さらに、BV4を導入した分子群の中で、BV結合能を付与することに失敗していたAM1_1186g2については、 BV4の結晶構造と配列比較を基に、異なる変異導入を進めたところ、結果的に、BVを結合し、遠赤色光と青色光で可逆的に光変換する分子を創出することにも成功しました（Kuwasaki et al. 2019 Int. J. Mol. Sci.）。この分子は現状では、既知のフィトクロム・シアノバクテリオクロムの中で、二つの吸収型の吸収差が最も大きいというレコード分子となります。

ところで、この研究の最初のきっかけとなった2013年のPNAS論文のリバイス実験で見つかった「AnPixJg2にBVが結合し得る」というデータですが、実は実験系に大きなエラーがあったということが、2016年10月頃に判明しました。私たちの実験系では、大腸菌の中で色素を合成する共発現系を用いることで、各種の色素が結合したホロタンパク質を調製しているのですが、PΦBを産生するHY2という酵素を発現するpKT272プラスミドを詳しく調べたところ、HY2コード領域においてグアニンの1塩基欠失変異が起きたプラスミドを使用していたことが判明したのです（右上図）。右上のシーケンスにおいて、Gが3塩基続いている箇所が、本来は4つ続くべきなのですが、Gの1塩基欠失が起きていました。つまり、PΦBはそのプラスミドでは合成されず、その前駆体であるBVのみが合成されていた、ということです。そこで、点変異導入により、Gを1塩基挿入したプラスミドを右下のシーケンスのように作製し直して、元に戻した正しいPΦB産生大腸菌からAnPixJg2を精製したところ、PΦBが結合したホロタンパク質が得られました。その光変換差スペクトルは、PCB結合型よりも少しだけ長波長にシフトし、当初の予測通りの結果となりました。（右下図）。ということで、当初の「BVよりもPΦBの方がPCBに明らかに似ているにも関わらず、AnPixJg2はPΦBを結合せずにBVを結合した」という結論は間違いで、「PΦBは効率よくAnPixJg2に結合し、BVも僅かに結合する」という結論になったのです。しかし、このエラーがあったからこそ、「シアノバクテリオクロムにBVが結合し得る」という考えに至り、アカリオクロリスの研究にも繋がったわけですから、このエラーがなく普通にPΦB結合型の分析をするだけで終わっていたら、そこで研究は収束し、上に書かれているような長大なストーリーとそれに伴う多くの論文は産み出されなかったかもしれません。まさに「怪我の功名」、「嘘から出たまこと」のような展開になったわけですね。このように研究というものはどのように転がっていくのか、本当に予想がつかないものです。

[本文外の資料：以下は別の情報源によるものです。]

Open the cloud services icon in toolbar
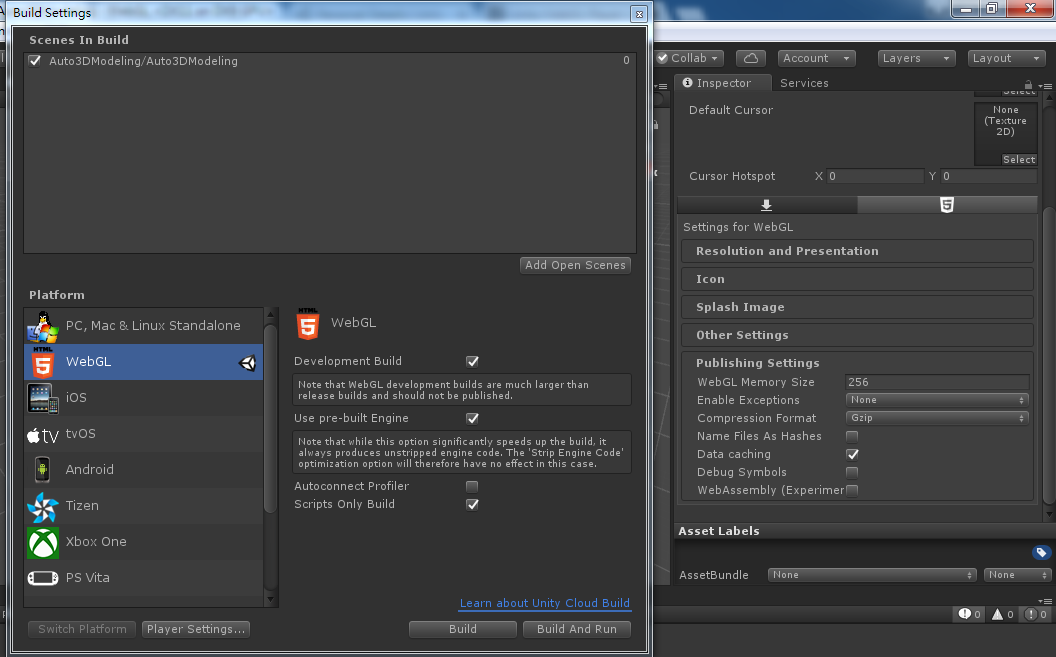The image size is (1056, 657). [x=751, y=58]
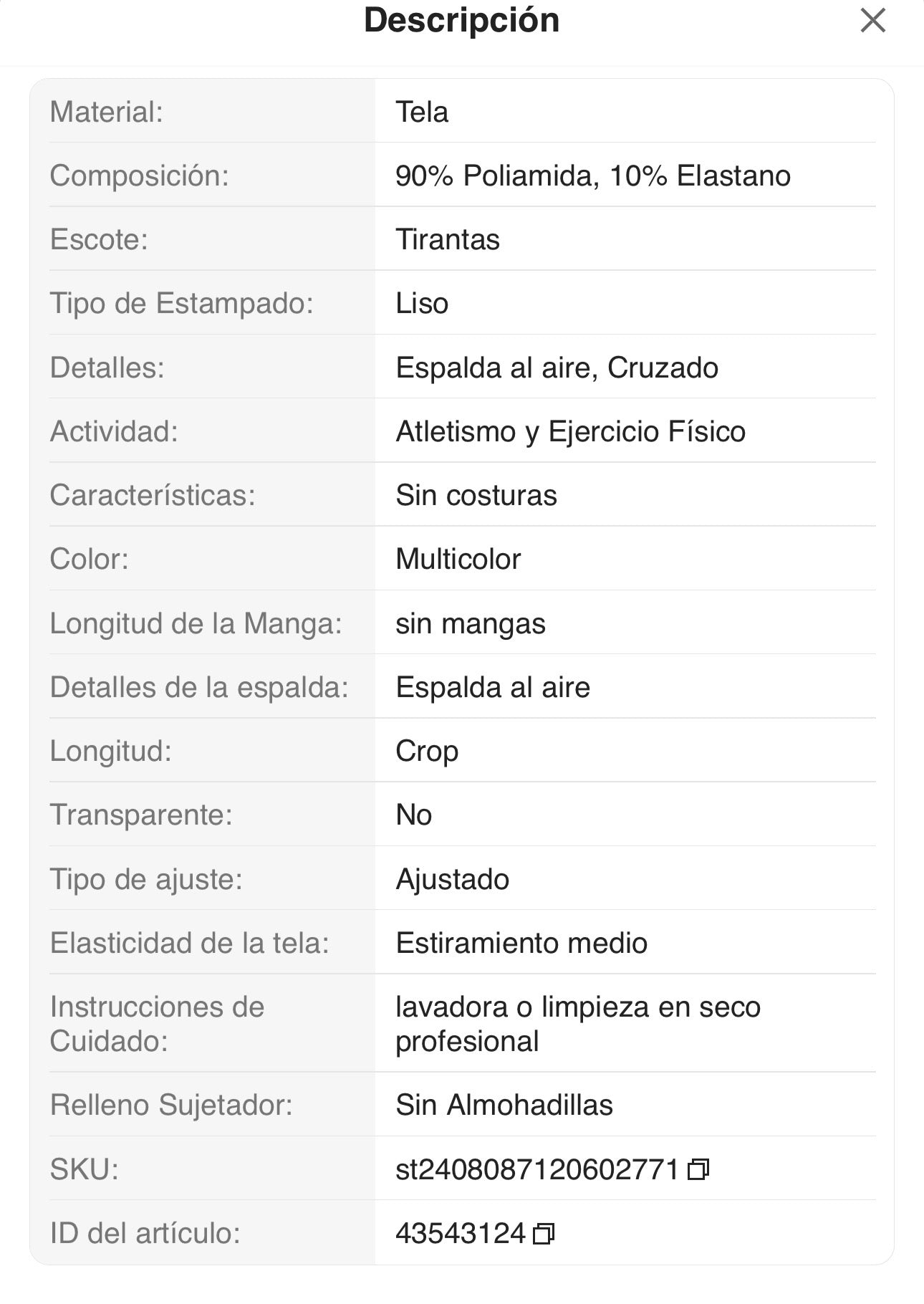The height and width of the screenshot is (1304, 924).
Task: Click the Tipo de Estampado value Liso
Action: pyautogui.click(x=422, y=304)
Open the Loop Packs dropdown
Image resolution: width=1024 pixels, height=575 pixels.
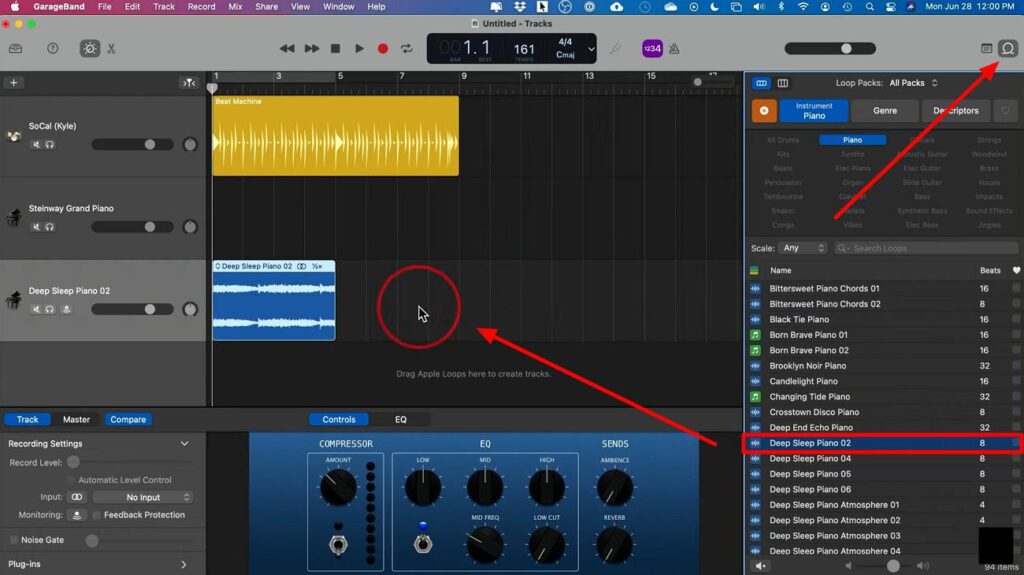click(x=913, y=83)
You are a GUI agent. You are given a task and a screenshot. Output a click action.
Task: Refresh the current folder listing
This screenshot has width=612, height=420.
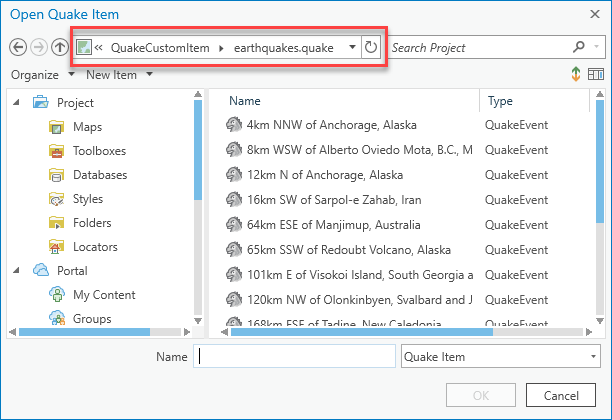click(372, 47)
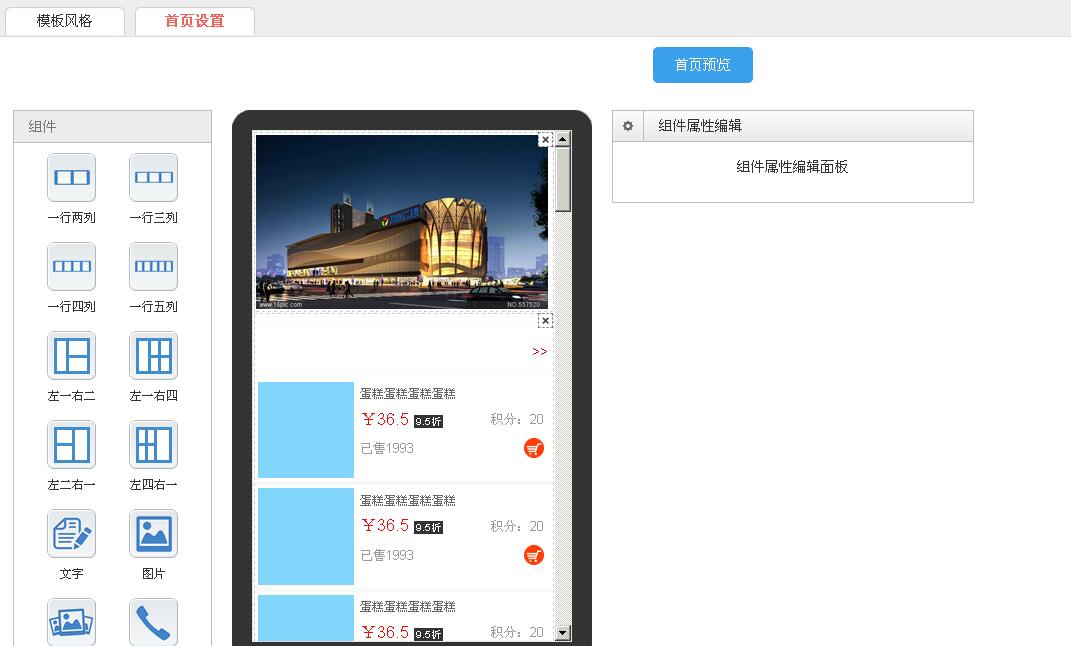Pick the 左一右四 layout component
Viewport: 1071px width, 646px height.
click(153, 356)
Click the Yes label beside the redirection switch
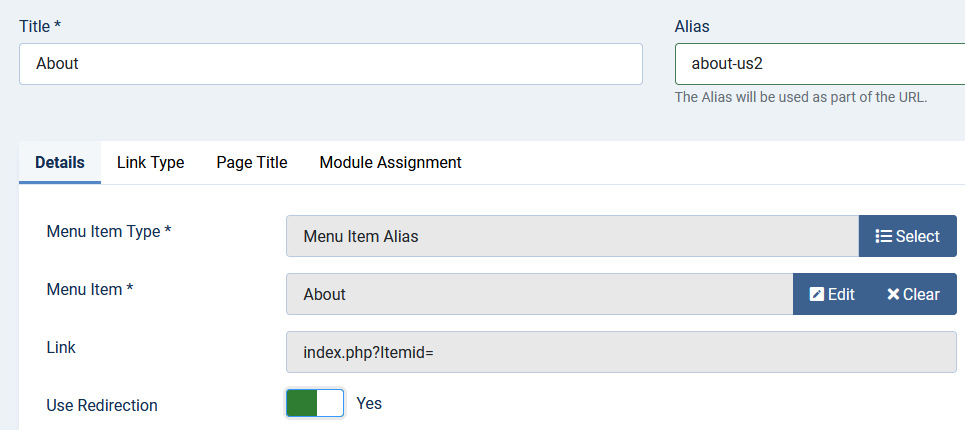 tap(369, 403)
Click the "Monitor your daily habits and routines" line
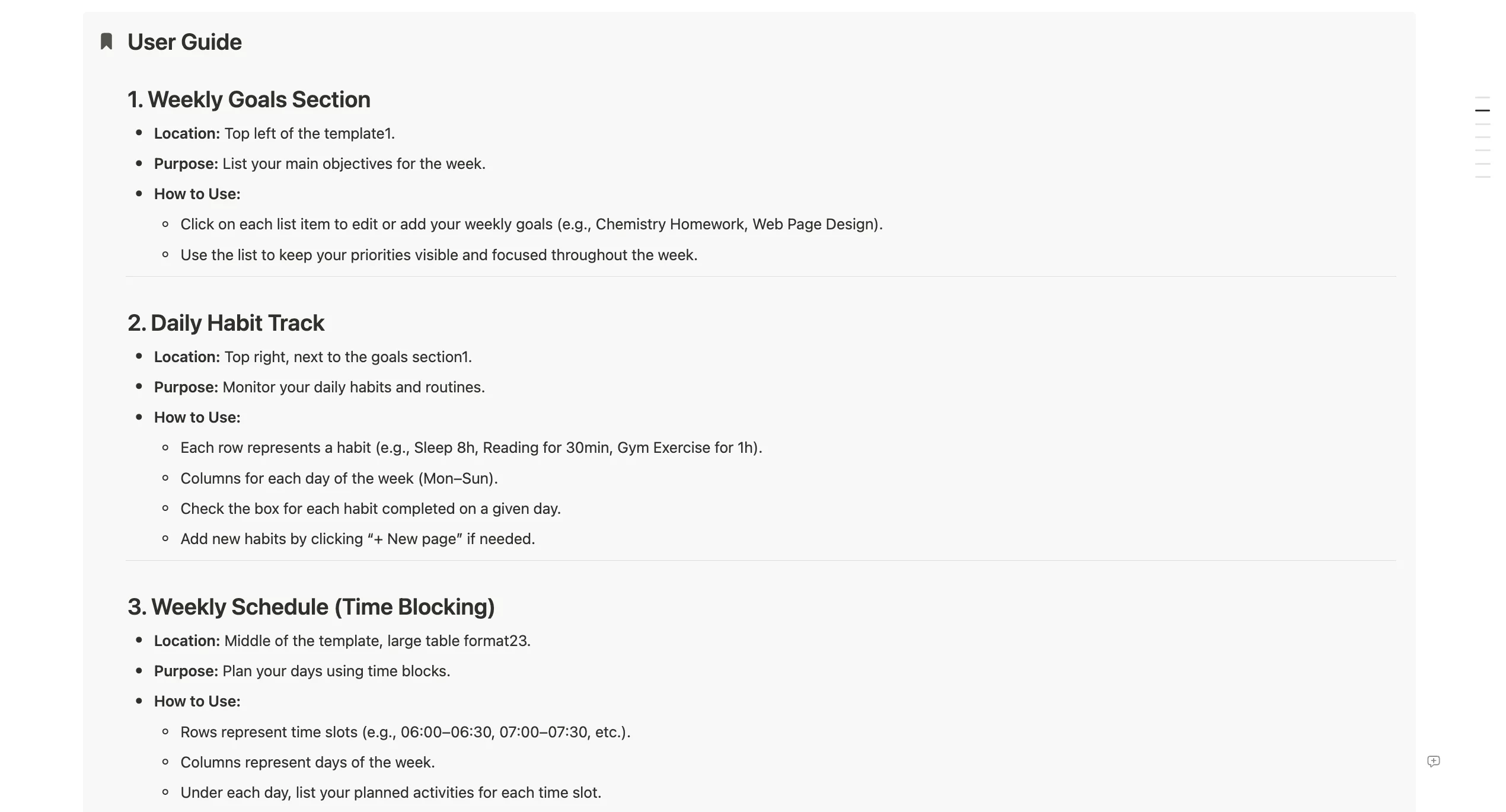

私たちは今、この論文の知見を基に更なる解析を進めています。研究というものは、どこまで行ってもゴールはなく、やればやる程、新しい疑問や課題が生じます。そのため、論文が掲載されたことで、一つの区切りにはなりますが、やはり研究はその後も続いていくわけです。また、私たちの研究を基に、全く別のグループが研究を展開してくれることもあります。このようにして、知見がさらに蓄積していくわけです。ということで、今後も成川研から特色ある成果を出すべく、頑張っていきたいと思っています！